Jakob Philipp Hackert
Ideallandschaften der Goethezeit

08.02.2007 bis 01.05.2007

Alte Nationalgalerie

Jakob Philipp Hackert (1737-1807) zählt seit der zweiten Hälfte des 18. Jahrhunderts zu den gefragtesten Landschaftsmalern Europas. Seit 1768 lebte er in Italien; seine Gemälde und Zeichnungen waren vor allem bei Reisenden und Adel begehrt. Die Ernennung zum Hofmaler König Ferdinands IV. von Neapel 1778 krönte seine Karriere.
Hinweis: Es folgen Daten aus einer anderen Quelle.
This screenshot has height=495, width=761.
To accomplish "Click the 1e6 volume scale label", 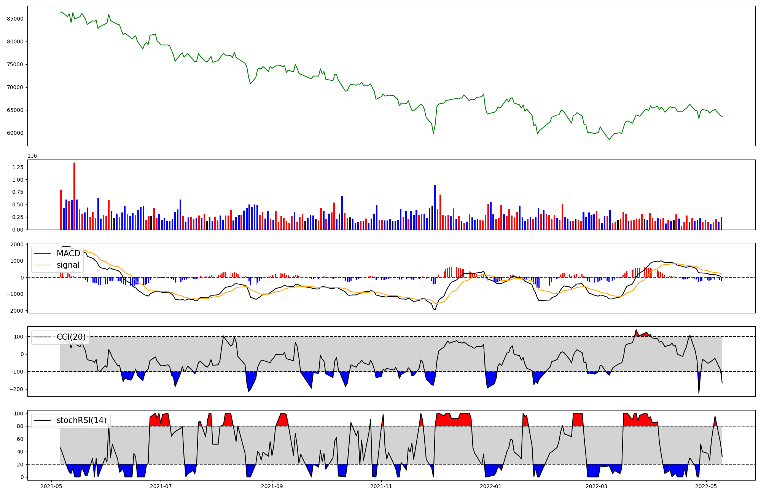I will (32, 156).
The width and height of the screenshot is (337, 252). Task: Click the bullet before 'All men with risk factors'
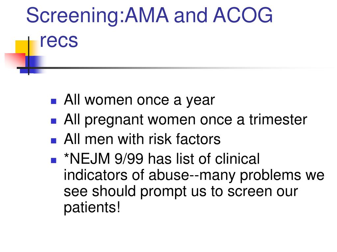pyautogui.click(x=54, y=141)
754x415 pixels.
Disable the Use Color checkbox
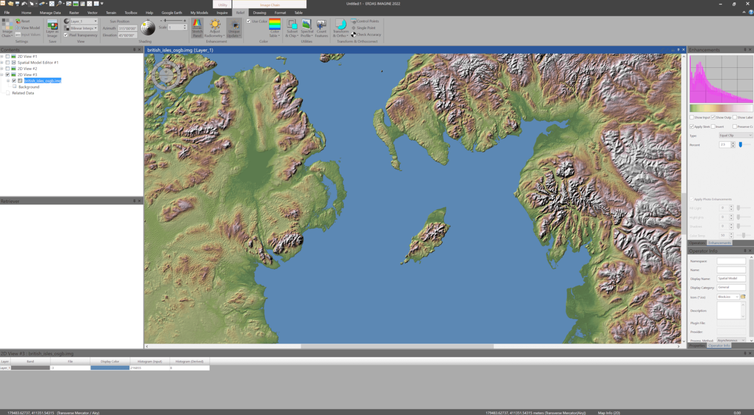click(249, 21)
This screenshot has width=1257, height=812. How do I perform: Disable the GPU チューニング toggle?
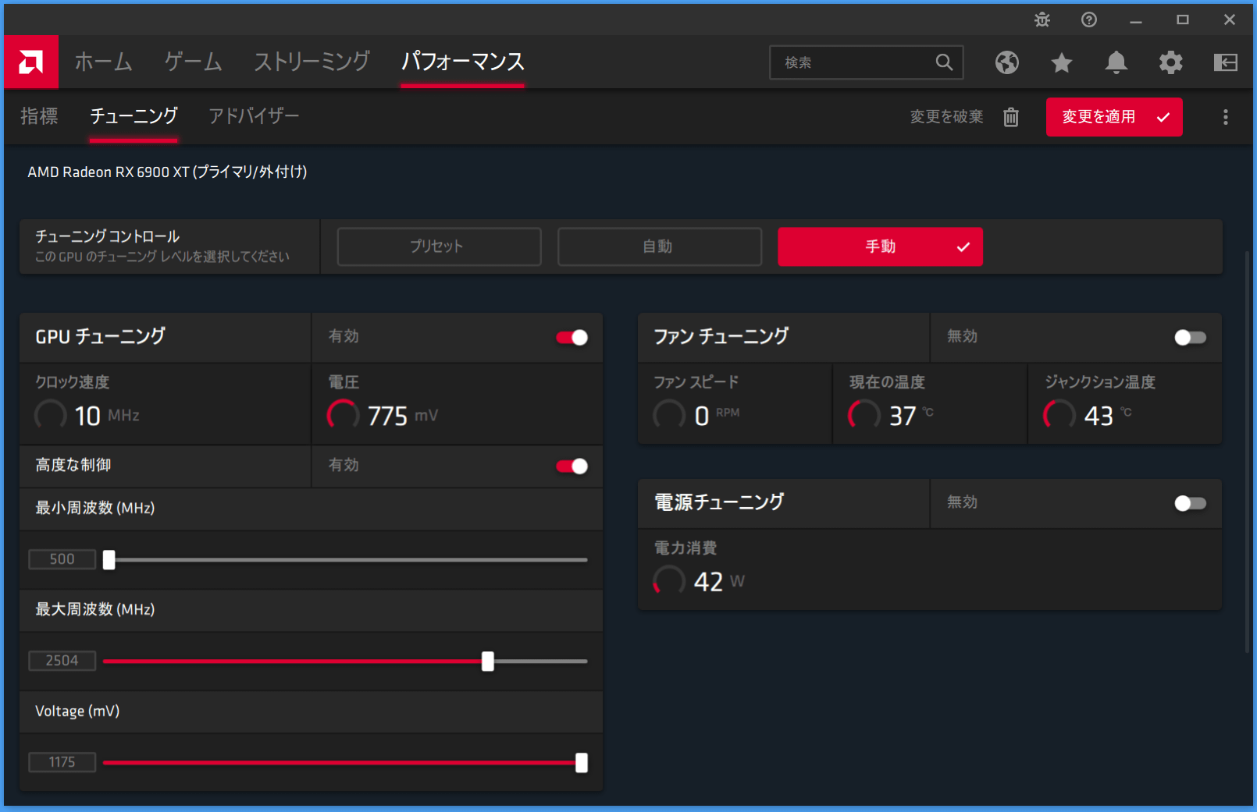point(572,337)
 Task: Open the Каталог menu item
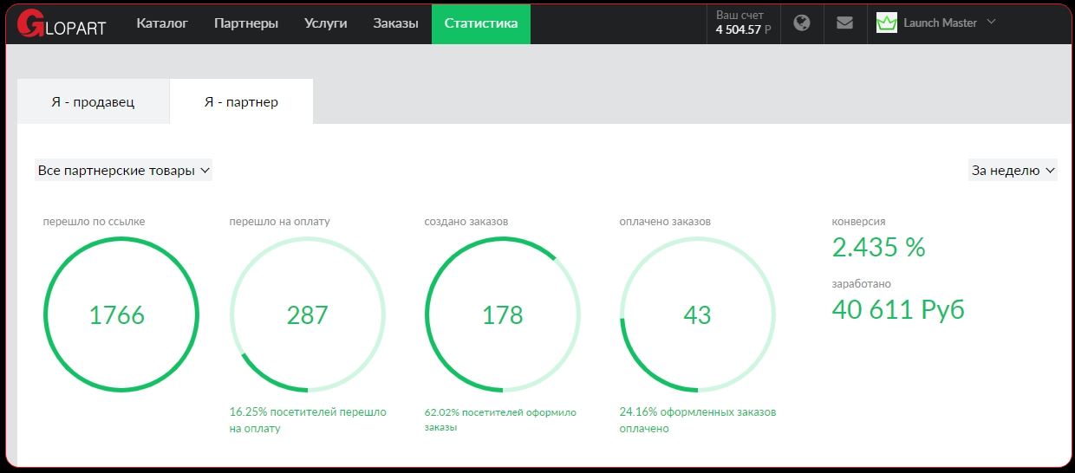(162, 23)
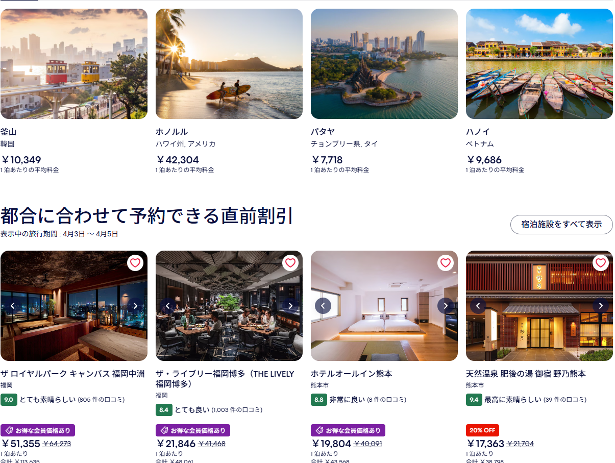Go to previous photo of ロイヤルパーク キャンバス

pyautogui.click(x=13, y=306)
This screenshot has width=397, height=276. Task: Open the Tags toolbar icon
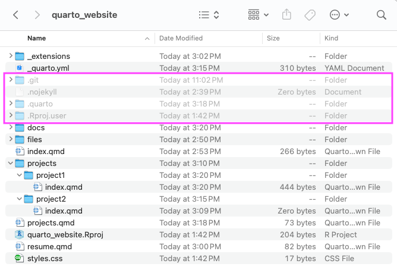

Er verlor jedoch 1799 infolge der Französischen Revolution seine Stellung und zog sich auf ein Landgut in der Nähe von Florenz zurück. Dort begann er unter dem Einfluss Goethes, den er 1787 kennengelernt hatte, seine Autobiographie und seine kunsttheoretischen Gedanken über die Landschaftsmalerei aufzuschreiben. Goethe redigierte und veröffentlichte diese Materialien 1811 und setzte dem Künstler damit ein Denkmal in Buchform.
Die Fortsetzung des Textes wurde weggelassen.